Kiugyak is an Eskimo. Now I don’t remember where she lived – in Sireniki, Uelena, Nunyamo? We met during one of my business trips to Chukotka (1973-1974). She seemed like a very old woman to me then, but she was probably 60 years old, maybe even less.
I fell in love with the Eskimos then. There were only 1,304 of them in those years. I liked their dances, songs, legends, gentle naive character, cordiality, kindness, talent. The old women had tattoos on their faces, and each had their own “kat pos” (ancestral sign), which meant a lot to the Eskimo.
I also wanted to get a “sign”, moreover– to get myself an Eskimo tattoo. And the best expert in this area was Kyugyak. I came to her with a gift.
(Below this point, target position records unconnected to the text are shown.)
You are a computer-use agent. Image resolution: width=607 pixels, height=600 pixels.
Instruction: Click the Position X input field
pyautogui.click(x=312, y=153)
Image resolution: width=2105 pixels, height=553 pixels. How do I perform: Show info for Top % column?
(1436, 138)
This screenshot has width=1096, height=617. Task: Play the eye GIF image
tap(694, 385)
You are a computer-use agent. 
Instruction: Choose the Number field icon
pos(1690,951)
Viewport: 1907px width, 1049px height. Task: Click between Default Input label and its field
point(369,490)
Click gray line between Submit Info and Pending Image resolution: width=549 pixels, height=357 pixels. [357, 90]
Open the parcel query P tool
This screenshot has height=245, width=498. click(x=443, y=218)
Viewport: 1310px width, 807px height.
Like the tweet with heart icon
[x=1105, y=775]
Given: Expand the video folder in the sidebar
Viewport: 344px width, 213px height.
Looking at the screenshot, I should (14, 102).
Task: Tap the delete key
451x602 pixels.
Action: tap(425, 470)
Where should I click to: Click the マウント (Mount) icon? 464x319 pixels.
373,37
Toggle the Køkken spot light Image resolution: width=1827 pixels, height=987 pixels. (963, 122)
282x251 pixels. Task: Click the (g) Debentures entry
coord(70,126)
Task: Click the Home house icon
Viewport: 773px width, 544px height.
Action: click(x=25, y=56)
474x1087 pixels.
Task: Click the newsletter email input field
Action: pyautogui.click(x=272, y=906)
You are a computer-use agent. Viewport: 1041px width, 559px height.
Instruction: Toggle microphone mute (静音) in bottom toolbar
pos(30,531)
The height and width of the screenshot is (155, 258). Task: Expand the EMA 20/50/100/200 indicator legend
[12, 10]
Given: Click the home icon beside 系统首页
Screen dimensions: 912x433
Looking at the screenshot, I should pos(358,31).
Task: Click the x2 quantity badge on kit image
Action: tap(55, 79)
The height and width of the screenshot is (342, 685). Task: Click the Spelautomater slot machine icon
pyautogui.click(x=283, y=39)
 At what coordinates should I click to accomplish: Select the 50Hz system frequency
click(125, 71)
But the wise Eskimo understood that this was just a momentary whim for me. In order not to offend with a refusal, I came up with: there is no bone needle, no fine deer vein. I got a needle and veins from somewhere. And there was enough soot: soot is mixed with fat, lubricated, and signs are “embroidered” on the face or body with a bone needle. Kyugyak found a reason not to get a tattoo again:
– Seal oil is not good, whale oil is needed.
“I’ll get it.”
“You’re not bringing this.” We need a big whale.
The old woman meant Greenlandic, but whalers occasionally delivered carcasses of striped whales (they are also called tabbies) or gray (California) whales to our aborigines. The Eskimos themselves have long since stopped going out to sea on whaleboats to harpoon whales, they eat whatever they can: even sausage, even stew. So I was left without a tattoo.